Irene Mawe chats to KIERAN McCARTHY about her playing days after she calls time on her 25 years of lining out for Dohenys
BY KIERAN McCARTHY
IRENE Mawe didn’t want a long goodbye.
Gathered with team-mates in The Parkway in Dunmanway after earlier that day helping Dohenys win the West Cork ladies’ junior B football final against Courcey Rovers last month, Irene told the group, ‘That’s me done, that was my last game.’
After playing with Dohenys ladies for the past 25 years, she feels it’s the right time to bow out. She’s 38 years old, married with four kids, and has given a quarter of a century of service to her local club – but it was still hard to exit stage left.
‘I was a bit emotional alright on the day of the West Cork final. It was my last time packing my bag before a game, my last warm-up, last team-talk, last match and I’ll miss it,’ she admitted, before adding, ‘But I know I’ve made the right decision.
‘I was half thinking of retiring last year but we got to the county final and I thought I’d give it one more year and see how we get on.

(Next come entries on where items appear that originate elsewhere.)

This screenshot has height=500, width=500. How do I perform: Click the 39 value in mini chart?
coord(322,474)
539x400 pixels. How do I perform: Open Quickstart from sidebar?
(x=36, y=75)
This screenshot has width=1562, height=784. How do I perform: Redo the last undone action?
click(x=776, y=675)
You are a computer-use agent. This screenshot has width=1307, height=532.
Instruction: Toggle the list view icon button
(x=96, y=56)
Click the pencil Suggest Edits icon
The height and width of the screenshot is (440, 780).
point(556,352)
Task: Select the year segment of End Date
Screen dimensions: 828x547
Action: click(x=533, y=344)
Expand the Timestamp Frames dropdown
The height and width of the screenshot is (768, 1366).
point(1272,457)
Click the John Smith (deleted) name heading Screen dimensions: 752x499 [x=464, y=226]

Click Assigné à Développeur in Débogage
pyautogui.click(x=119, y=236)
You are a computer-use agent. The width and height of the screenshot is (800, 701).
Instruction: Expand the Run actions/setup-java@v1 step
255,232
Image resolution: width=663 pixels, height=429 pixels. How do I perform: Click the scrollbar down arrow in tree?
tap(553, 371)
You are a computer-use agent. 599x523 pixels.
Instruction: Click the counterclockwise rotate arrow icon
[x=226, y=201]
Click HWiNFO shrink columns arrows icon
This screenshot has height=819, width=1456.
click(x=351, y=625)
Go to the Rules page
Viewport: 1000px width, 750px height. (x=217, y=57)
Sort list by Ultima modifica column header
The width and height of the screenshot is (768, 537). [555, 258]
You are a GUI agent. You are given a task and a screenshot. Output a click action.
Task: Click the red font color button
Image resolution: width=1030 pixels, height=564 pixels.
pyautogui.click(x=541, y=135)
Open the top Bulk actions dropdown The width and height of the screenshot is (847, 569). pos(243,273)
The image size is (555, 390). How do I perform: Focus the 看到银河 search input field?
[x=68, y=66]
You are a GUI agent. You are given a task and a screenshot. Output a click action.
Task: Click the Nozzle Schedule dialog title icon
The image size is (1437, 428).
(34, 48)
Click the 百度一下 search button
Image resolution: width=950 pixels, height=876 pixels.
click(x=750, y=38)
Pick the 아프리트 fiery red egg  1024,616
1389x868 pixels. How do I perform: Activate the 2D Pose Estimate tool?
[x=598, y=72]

‘Towards the end of this season, I was getting more tired in games, I’m not as fast as I used to be, and it was all starting to catch up on me. ‘I think people only half believed me when I told them the news – but they realised after a while that I was serious.’
Irene’s involvement with the Dohenys ladies goes right back to the very start when her mother Margaret and Phil Collins – mother of Irene’s best friend and Dohenys captain Ruth Collins – were involved in setting up the club in Dunmanway.
It was even more of a family affair as Irena’s late father, Diarmuid (one of the region’s best-ever goalkeepers) coached teams in those early days and at one point Irene and her four older sisters – Veronica, Sharon, Mairead and Caroline – all played on the same team.
(We can’t forget her younger brother David who at 36 is still playing senior with the Dohenys; longevity runs in the family, it seems.)
Great memories, and there have been plenty of highs and lows over the past 25 years.
‘There have been some great moments,’ smiled Irene, who is from Dunmanway town.
‘In 2014 I came back after having my son (Adam) – he was born in January and I was back in April – I was captain that year and we won the county league title, against Glanmire, and we won the West Cork final that year too against Bantry in Church Cross. That was a big highlight for me.’
There have been lows, too. These past two years Dohenys have lost the county junior B championship final, Glanmire getting the better of them in last month’s decider (2-9 to 1-8), but Irene is convinced that they’ll scale that summit in the not too distant future.
‘There is definitely a county final in them. I’m convinced. Next year could be their year,’ she said.
‘There are some good players coming through from the minors and when you add them to the team that’s there, with Melissa Duggan, Ruth Collins and Catriona Moloney, that’s a team capable of winning a county title.
‘Tony White the manager has been terrific as well.
‘It was disappointing losing the county final to Glanmire but to bounce back and win the West Cork final was fantastic.
‘I thought it was the perfect time to bow out.’
Over the years, Irene has held several roles with the club. She was vice-chairperson, trained the U16 team for a spell and as well as playing, she was also a referee. In fact, while she was in CMUH in 2011 about to give birth to her second child, Lauren, Irene received a phone-call asking her to referee a game in West Cork.
She answered the call.
‘Sorry, I can’t ref that game. I’m in hospital having a baby!’
Irene and her husband Brian, from Ballincollig, have four kids – Emma (14), Lauren (6), Sophie (4) and Adam (3) – and juggling family life, her job at Norton House in Skibbereen and playing with the Dohenys has been a challenge in itself. With that in mind, she doesn’t think she’ll get itchy feet to lace up her boots in 2018.
‘I don’t think so,’ when asked if she’ll come out of retirement.
‘There is a lot of commitment involved. I have four kids at home, too. Every time I had a child I came back playing the same year. I went straight back into training. But there comes a time when something has to give because it’s hard work trying to balance everything.
‘I’ll go and support the girls and help out as much as I can – but I won’t be playing.’
She’s enjoyed a football career that saw her play for Cork at U14, U16, minor and senior level, spent a summer playing with Fog City Harps in San Francisco and won silverware with her beloved Dohenys.
‘Twenty-five years is a long time to be playing so it’s time I made way for the young players. I find it hard to keep up with them anyway!’ Irene laughed, content with her decision to draw the curtain of her playing days. She’ll be missed.